I suspect that it'd be trivial to construct another group for which those four properties of XOR hold, so I'm not interested in the assertion that other such groups exist. Instead, I ask:
Are there any other functions over bit strings that satisfy these same properties? If so, what are some examples? If not, can we prove that?
(For example, my first thought was $|x - y|$ while interpreting the binary strings as integers, which satisfies commutativity, identity existence, and each element being its own inverse, but not associativity.)
 A: Let's assume the strings have n bits and the zero string is the identity element. Then the number of different operations is (2^n-1)! divided by the number computed by the formula in this link with p=2. In the case of n=2 the answer is that XOR is unique as mentioned by Matchu, but in general there are many, many different operations that satisfy the conditions. For example, for n=5 there are 822,336,494,953,469,303,808,000,000 different operations.
Every commutative, associative, self-inverse binary operation on a finite set is essentially XOR on bit strings of a fixed length, by the classification of finite abelian groups. As egreg says, this turns the set into a vector space of dimension n over the field with two elements.

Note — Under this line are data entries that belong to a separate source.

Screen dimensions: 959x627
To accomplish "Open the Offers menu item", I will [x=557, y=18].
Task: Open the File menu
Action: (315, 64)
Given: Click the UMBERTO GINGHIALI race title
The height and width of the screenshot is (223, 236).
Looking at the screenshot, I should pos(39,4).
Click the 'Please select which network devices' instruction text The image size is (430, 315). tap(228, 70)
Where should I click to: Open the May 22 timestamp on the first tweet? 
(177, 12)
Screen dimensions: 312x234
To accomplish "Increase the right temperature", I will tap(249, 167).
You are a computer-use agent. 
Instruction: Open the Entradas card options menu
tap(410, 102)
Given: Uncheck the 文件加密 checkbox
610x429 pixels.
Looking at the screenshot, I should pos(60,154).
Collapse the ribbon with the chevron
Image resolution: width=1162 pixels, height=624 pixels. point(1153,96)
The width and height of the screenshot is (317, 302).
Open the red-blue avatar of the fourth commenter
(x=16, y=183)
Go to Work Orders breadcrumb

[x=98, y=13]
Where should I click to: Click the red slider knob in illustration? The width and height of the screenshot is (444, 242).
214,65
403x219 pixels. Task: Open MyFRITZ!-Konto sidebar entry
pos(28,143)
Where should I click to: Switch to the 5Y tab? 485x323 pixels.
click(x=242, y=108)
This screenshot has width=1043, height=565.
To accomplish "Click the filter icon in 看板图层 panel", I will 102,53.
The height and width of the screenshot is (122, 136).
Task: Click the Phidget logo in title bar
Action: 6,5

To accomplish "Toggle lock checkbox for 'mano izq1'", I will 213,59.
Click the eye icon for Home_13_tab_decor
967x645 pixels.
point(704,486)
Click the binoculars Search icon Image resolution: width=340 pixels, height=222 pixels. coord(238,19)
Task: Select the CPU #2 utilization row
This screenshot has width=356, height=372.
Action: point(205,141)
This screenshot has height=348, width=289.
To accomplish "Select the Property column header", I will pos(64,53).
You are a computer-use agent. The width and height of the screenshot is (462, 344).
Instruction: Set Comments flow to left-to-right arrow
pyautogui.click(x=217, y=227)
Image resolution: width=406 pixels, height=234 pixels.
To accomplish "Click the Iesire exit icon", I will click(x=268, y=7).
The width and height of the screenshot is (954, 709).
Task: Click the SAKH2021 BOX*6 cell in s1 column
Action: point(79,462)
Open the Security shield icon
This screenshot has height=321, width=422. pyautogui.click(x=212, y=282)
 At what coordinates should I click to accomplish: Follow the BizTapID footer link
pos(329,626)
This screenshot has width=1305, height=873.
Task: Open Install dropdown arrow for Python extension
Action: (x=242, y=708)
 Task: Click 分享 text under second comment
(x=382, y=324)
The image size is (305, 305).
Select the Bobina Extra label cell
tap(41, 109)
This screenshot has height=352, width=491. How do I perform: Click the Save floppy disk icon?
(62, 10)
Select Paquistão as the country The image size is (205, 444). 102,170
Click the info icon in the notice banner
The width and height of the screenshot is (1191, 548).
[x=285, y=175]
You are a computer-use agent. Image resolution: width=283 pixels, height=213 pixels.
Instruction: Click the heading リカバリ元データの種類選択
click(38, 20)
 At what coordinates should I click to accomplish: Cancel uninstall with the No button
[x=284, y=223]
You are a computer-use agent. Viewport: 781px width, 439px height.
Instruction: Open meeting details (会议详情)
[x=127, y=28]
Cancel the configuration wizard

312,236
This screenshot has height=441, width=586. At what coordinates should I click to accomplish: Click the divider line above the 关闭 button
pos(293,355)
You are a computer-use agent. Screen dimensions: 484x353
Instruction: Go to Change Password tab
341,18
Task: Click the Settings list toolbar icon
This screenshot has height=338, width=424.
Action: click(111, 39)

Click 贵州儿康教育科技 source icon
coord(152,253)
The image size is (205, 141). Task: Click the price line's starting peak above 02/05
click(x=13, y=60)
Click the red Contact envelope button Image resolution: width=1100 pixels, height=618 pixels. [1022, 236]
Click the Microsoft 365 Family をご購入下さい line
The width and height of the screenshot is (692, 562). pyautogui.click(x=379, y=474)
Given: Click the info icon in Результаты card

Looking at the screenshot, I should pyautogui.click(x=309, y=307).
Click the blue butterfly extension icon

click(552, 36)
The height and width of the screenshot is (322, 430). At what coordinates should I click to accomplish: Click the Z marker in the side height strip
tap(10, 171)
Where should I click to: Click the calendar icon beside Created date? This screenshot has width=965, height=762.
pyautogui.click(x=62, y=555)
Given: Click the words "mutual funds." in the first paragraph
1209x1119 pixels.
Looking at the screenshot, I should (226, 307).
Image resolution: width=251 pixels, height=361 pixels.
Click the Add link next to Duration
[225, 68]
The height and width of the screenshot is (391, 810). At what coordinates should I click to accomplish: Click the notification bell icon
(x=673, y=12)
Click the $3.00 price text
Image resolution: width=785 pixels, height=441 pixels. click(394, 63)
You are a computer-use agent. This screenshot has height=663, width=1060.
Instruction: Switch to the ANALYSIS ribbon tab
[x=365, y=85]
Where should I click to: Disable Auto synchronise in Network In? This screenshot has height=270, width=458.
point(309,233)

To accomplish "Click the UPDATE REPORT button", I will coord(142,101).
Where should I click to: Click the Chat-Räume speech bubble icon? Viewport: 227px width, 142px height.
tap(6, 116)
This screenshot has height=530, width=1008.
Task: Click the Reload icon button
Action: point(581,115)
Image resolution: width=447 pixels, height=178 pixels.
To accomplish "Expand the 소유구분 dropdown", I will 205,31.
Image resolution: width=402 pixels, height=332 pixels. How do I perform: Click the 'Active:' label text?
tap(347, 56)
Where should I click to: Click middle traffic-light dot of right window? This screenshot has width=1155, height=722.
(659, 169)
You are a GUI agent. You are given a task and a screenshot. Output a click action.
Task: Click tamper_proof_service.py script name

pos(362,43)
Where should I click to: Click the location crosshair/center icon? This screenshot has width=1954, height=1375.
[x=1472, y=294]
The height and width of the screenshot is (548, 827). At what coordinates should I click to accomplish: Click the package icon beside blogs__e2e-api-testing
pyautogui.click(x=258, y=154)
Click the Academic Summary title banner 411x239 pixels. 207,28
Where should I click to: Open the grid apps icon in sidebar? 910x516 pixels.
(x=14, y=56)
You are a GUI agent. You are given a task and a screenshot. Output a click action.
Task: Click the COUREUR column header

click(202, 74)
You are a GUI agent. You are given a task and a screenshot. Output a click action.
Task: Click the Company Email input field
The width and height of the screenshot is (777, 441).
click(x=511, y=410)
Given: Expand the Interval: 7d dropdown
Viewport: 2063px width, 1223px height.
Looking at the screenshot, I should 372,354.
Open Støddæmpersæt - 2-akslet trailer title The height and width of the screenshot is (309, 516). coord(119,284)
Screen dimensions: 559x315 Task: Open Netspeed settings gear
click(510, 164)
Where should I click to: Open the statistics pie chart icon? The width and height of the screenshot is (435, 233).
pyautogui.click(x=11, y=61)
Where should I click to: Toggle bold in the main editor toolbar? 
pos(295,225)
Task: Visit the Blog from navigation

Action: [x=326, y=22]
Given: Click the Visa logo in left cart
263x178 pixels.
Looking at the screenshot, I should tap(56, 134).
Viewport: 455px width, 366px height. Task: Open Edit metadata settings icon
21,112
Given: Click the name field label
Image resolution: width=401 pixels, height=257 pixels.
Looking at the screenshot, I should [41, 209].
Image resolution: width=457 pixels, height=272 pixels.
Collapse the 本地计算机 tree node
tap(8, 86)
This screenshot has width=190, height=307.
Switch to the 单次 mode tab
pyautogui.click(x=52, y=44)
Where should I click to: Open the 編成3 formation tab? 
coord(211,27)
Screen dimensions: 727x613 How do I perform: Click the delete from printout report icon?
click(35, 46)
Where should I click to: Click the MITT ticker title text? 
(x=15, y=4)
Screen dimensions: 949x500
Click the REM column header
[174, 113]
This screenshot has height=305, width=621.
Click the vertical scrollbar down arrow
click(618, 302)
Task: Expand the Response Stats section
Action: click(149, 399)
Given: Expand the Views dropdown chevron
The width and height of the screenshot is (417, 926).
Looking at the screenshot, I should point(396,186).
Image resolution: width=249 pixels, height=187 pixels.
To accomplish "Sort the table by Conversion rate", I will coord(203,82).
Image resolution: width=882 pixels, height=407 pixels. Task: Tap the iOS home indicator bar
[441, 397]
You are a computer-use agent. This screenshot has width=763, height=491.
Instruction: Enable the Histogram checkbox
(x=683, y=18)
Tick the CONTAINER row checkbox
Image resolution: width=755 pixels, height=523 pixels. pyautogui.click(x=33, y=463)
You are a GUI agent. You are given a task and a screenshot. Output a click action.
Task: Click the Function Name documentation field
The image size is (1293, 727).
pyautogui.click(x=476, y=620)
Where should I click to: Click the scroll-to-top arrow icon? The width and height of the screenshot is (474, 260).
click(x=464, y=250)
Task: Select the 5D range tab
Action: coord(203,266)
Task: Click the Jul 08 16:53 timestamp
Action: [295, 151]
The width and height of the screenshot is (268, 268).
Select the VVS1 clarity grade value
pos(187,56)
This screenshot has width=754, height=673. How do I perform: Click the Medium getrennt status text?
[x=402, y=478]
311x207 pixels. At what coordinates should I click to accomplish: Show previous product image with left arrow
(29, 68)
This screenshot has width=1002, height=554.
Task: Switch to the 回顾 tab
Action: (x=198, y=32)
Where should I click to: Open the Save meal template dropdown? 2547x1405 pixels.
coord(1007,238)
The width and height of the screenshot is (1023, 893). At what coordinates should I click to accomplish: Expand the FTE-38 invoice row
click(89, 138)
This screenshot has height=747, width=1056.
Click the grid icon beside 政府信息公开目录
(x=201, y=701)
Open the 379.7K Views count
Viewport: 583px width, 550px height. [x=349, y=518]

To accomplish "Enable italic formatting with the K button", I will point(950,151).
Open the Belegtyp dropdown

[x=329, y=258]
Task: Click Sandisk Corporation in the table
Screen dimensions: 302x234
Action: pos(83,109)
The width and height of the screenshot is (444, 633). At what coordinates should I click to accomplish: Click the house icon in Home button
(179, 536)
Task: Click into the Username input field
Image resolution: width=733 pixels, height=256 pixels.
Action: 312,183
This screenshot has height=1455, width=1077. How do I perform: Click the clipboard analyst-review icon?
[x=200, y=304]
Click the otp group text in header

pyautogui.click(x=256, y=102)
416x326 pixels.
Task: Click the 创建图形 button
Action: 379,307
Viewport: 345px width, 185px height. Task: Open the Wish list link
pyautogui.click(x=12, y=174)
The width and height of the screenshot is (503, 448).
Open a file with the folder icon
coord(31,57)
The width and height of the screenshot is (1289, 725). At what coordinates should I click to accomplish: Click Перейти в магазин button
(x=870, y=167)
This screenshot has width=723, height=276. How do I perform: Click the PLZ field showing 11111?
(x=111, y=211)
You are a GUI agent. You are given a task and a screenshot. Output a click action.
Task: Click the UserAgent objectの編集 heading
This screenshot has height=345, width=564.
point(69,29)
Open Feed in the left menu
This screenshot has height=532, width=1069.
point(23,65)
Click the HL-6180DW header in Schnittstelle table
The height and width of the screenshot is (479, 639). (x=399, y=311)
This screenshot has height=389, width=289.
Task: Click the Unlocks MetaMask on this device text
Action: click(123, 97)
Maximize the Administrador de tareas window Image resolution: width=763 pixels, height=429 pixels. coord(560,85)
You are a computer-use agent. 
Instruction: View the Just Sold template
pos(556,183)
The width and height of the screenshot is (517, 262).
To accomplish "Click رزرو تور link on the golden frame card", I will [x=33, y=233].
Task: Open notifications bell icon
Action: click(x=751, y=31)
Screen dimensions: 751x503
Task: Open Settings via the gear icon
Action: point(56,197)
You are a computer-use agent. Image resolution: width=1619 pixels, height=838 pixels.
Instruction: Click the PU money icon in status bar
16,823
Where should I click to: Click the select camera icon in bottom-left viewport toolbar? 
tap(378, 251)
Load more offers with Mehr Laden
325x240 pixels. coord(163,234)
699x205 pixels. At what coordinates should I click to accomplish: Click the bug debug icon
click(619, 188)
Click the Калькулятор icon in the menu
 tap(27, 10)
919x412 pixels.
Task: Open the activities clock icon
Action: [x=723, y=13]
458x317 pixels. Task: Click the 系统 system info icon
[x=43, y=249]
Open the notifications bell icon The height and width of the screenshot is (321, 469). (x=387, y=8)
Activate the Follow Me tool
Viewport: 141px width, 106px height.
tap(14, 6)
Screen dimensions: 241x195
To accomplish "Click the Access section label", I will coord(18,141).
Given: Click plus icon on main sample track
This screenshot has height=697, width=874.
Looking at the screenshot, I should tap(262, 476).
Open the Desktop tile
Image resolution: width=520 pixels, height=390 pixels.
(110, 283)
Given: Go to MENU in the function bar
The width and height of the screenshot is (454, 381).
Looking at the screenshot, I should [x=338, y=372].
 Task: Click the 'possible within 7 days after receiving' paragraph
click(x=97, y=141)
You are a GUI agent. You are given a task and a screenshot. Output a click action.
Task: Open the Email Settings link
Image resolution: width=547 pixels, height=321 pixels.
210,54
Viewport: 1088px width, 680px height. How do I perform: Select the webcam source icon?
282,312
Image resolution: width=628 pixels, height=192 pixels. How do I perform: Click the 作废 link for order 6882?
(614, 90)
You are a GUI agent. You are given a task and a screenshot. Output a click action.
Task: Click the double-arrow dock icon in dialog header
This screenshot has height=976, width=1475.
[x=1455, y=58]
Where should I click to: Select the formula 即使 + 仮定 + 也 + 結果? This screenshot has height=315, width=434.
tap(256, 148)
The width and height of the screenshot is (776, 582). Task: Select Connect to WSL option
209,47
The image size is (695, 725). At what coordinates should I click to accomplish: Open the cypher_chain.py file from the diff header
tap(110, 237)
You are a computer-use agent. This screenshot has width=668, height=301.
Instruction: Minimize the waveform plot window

Any two groups of this type with the same size are isomorphic so any function from the set of bit strings to itself that is one-to-one, onto, and fixes 0 gives another operation, which is possibly the same. 
The operation is the same if and only if the function is an automorphism of the vector space, and the group of such automorphisms is called the general linear group, in this case of a vector space of dimension n over the finite field with two elements. 
The group of all permutations of the nonzero elements, which has (2^n-1)! elements, acts on the set of satisfactory binary operations, and the stabilizer of an operation, which is a subgroup of the group of such permutations, has the same size as the general linear group. By the orbit-stabilizer theorem, the number of different operations is (2^n-1)!/(size of the general linear group).